*** Input material ***

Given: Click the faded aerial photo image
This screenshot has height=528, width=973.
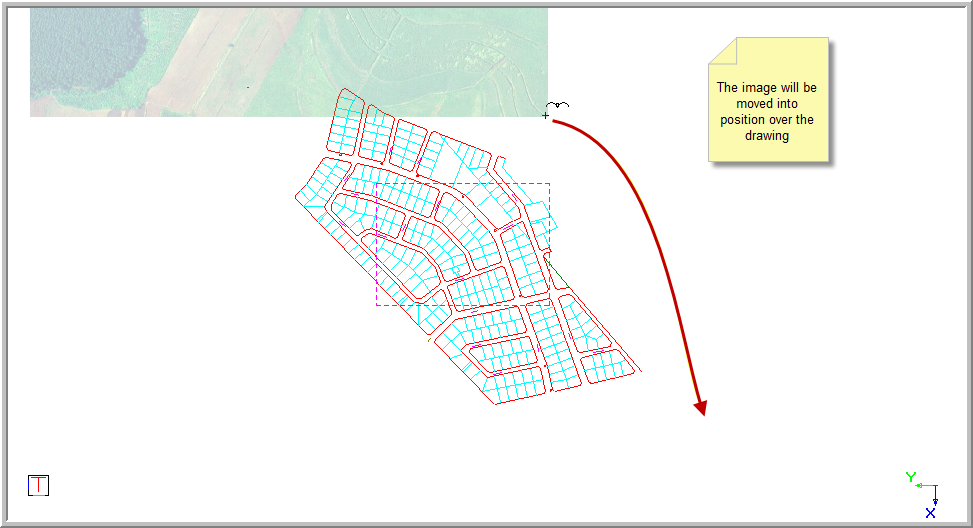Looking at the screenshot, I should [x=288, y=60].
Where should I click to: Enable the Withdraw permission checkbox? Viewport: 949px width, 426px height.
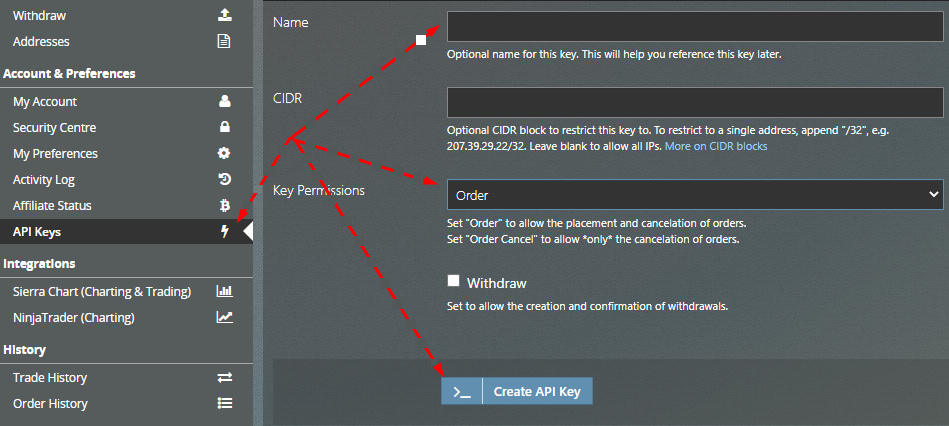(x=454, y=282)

*** End of Input material ***
*** Input material ***

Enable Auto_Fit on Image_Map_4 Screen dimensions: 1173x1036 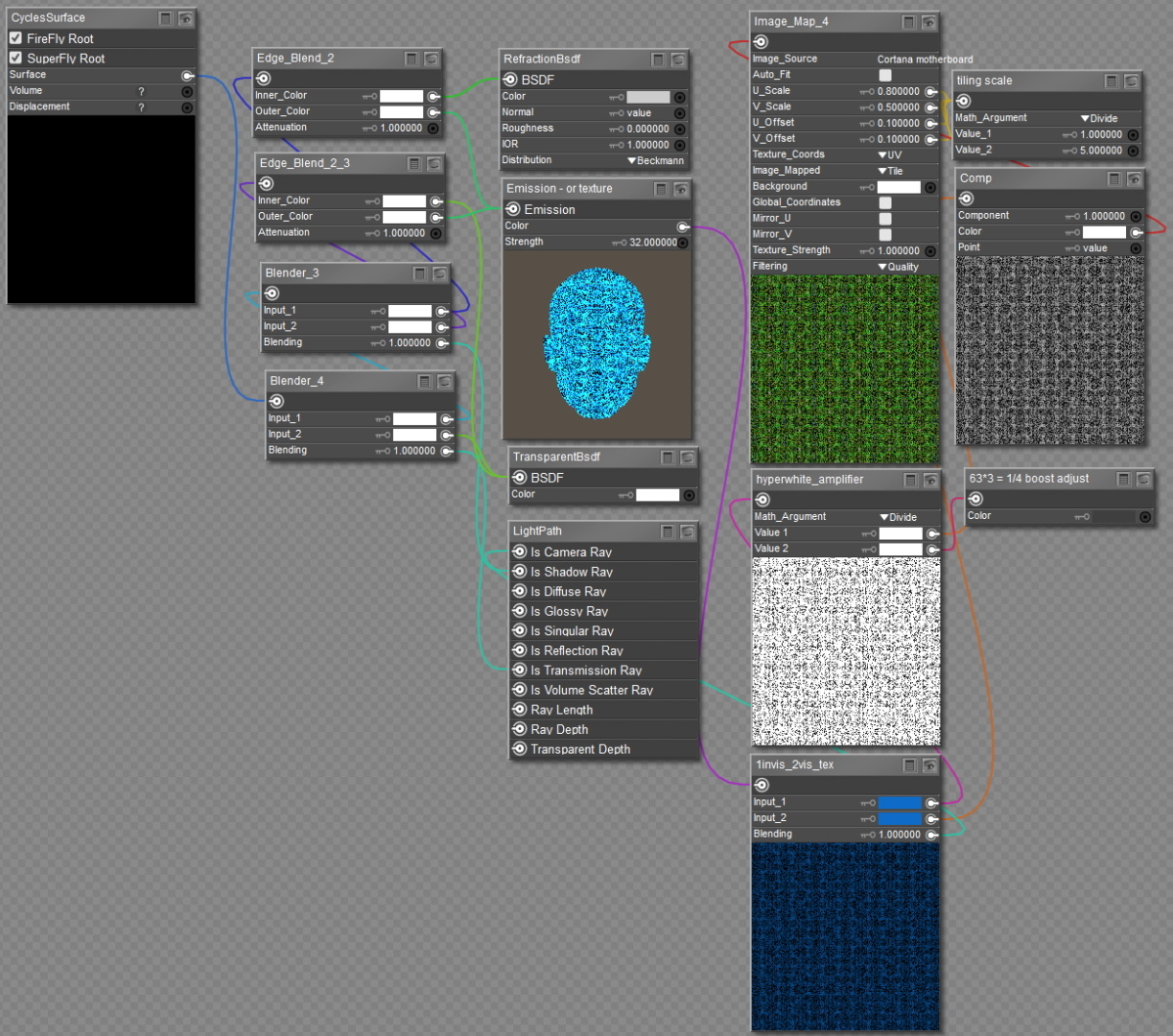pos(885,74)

*** End of Input material ***
*** Input material ***

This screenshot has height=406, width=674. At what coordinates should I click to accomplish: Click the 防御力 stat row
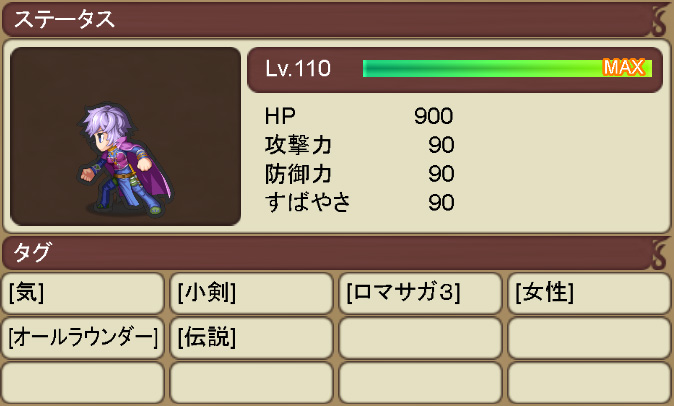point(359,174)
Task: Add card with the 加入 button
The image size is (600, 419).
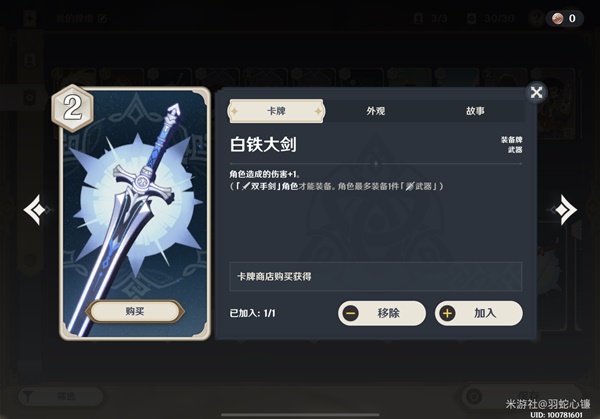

*** End of Input material ***

[Aim of the task]: Using the entries above, extract exactly the span from the line with "Task: Add card with the 加入 button" to the line with "The image size is (600, 419).", both lines included; leave out everything else.

[Exercise answer]:
Task: Add card with the 加入 button
The image size is (600, 419).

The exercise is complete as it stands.